Goal of the exercise:
Could you render the lines from the one containing "This screenshot has width=1300, height=750." through the one containing "I will coord(1250,43)." as a Markdown table with columns No. and Line, leaving out blank lines?

Records provided:
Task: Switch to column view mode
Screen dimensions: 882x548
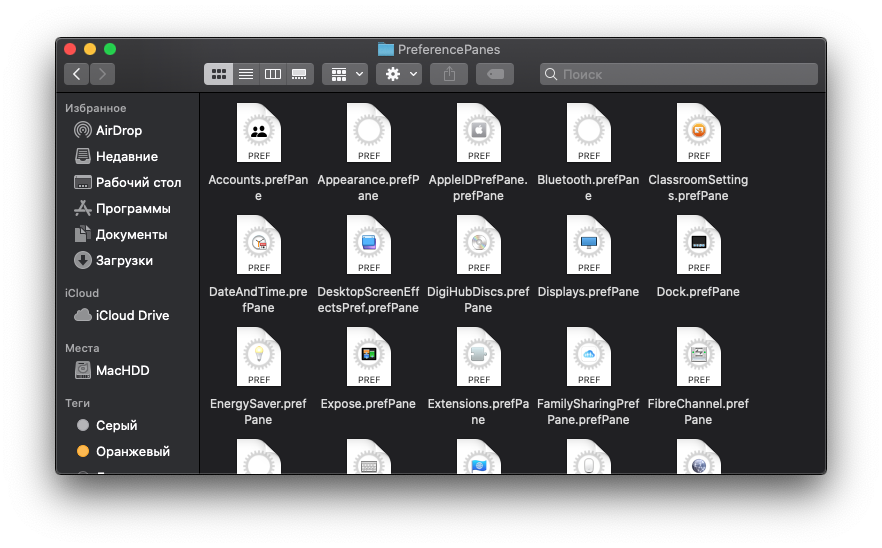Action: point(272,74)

* * *

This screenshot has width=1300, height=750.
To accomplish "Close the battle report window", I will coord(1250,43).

...

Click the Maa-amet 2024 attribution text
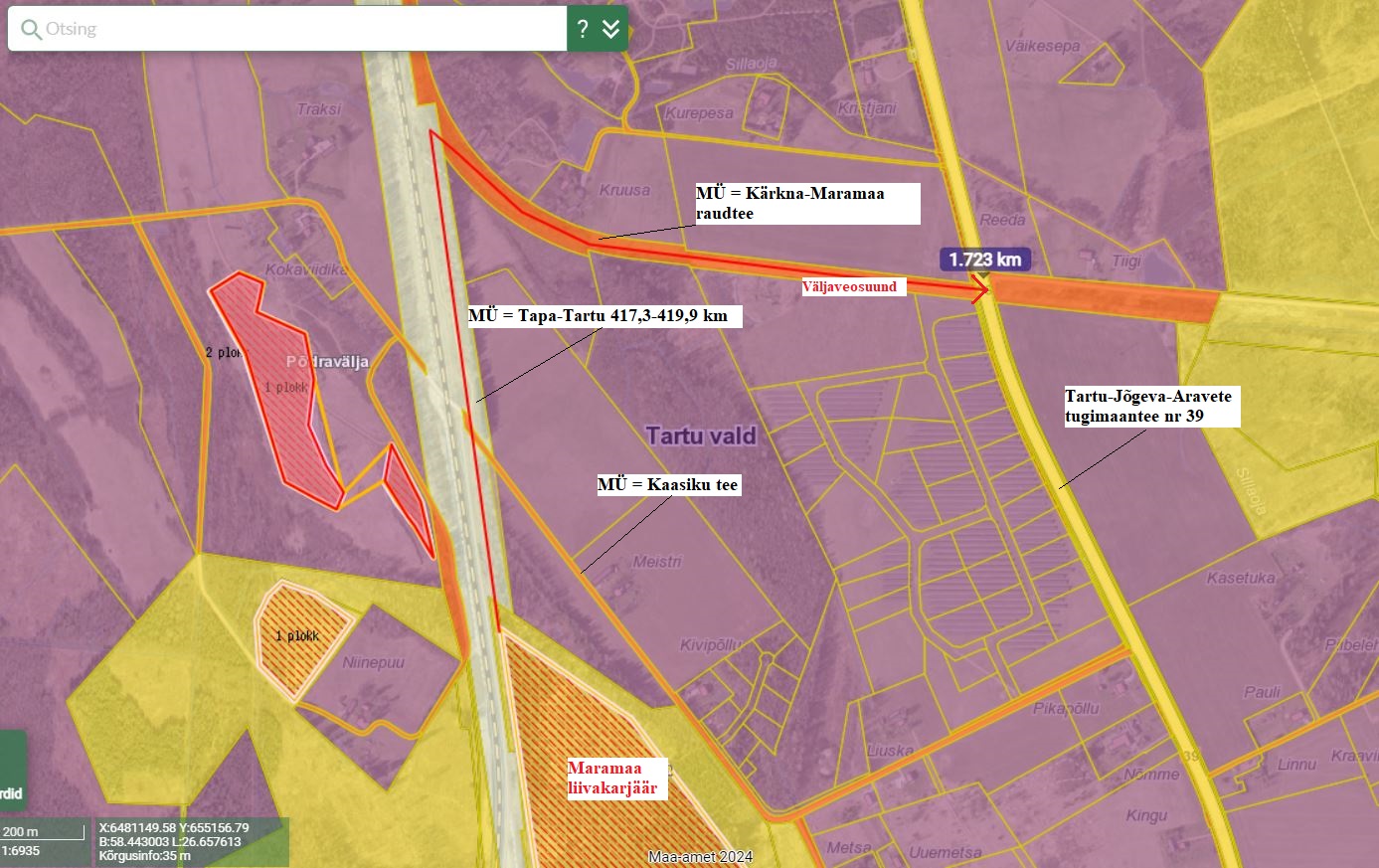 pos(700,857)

The reply:
| No. | Line |
|---|---|
| 1 | This screenshot has width=1300, height=750. |
| 2 | To accomplish "Close the battle report window", I will coord(1250,43). |